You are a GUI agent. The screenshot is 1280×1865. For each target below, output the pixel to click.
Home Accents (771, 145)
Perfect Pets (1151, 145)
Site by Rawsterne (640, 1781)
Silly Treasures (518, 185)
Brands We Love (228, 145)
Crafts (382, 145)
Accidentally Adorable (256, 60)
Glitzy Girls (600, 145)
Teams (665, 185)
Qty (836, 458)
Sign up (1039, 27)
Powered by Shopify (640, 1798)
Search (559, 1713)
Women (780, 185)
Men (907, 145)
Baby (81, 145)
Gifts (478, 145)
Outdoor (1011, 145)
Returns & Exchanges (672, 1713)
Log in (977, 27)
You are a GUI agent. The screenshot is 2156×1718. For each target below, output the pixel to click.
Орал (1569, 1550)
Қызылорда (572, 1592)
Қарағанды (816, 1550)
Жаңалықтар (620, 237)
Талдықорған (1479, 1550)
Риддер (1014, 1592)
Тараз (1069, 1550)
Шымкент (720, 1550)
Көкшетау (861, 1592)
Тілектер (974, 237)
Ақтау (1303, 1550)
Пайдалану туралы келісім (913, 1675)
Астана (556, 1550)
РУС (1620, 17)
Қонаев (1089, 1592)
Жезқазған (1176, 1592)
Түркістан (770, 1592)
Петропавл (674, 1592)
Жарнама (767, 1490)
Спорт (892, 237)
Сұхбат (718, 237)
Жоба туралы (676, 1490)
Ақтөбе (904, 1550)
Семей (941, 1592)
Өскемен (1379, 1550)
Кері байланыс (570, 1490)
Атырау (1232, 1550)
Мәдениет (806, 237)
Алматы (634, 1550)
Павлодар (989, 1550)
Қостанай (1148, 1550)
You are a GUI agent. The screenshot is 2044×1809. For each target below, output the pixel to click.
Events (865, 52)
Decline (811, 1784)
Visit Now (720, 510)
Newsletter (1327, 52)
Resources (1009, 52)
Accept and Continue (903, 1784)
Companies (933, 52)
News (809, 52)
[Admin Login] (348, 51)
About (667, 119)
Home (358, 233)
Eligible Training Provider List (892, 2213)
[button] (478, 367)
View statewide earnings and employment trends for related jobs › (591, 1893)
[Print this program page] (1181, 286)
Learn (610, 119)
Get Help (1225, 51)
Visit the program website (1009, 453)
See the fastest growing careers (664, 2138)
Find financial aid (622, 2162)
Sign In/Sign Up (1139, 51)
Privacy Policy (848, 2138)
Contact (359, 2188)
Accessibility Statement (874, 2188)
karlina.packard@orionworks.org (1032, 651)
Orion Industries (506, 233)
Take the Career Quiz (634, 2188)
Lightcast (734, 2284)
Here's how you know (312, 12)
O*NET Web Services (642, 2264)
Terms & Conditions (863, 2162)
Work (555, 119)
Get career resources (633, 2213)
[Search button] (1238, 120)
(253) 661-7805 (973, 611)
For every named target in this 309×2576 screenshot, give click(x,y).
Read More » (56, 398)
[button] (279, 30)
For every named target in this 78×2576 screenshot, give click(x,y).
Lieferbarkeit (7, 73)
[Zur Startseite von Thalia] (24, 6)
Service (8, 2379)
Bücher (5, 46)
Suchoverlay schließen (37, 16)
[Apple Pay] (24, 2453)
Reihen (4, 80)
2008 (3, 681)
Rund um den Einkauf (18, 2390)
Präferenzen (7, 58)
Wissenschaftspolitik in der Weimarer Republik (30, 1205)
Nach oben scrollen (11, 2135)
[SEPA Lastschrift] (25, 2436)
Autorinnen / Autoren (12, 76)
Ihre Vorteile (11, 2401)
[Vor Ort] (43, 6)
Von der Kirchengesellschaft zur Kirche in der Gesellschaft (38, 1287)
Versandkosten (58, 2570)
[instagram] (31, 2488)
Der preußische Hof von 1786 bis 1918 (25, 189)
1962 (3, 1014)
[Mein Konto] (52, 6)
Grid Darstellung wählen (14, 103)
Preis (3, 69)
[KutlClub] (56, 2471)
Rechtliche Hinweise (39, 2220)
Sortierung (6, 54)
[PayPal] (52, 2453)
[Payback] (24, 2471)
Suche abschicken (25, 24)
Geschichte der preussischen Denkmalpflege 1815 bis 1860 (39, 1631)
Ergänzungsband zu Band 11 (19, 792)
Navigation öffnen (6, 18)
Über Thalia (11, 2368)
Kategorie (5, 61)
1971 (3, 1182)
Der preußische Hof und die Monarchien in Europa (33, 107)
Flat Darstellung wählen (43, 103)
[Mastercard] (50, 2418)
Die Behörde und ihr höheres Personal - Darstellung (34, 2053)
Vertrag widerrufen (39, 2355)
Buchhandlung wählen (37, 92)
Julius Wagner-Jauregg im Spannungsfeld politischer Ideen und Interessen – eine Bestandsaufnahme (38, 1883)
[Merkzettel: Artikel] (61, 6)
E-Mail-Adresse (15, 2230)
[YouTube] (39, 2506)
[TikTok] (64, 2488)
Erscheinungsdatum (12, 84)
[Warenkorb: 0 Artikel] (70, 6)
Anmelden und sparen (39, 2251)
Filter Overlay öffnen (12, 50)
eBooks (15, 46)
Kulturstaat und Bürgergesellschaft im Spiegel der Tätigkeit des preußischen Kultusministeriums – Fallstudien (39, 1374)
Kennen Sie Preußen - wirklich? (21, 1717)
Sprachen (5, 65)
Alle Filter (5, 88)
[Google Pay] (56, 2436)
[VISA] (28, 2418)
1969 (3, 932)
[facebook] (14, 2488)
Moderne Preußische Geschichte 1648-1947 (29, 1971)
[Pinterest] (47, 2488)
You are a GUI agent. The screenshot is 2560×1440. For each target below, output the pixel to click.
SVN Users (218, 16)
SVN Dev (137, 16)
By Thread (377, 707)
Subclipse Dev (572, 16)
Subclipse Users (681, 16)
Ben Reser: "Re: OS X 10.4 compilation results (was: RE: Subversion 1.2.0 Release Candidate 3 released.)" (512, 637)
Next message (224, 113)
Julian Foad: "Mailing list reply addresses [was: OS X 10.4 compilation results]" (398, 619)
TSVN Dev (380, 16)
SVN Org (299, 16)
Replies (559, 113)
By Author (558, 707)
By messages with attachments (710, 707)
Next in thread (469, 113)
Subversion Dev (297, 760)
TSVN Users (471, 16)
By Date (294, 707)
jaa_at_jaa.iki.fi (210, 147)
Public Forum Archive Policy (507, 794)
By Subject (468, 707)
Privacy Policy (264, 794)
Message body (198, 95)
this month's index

◆ ◆ ◆ ◆ ◆

What you need to do | Scan the data for the word "Policy" and copy every line where it shows up.

Exercise result |
Privacy Policy (848, 2138)
Public Forum Archive Policy (507, 794)
Privacy Policy (264, 794)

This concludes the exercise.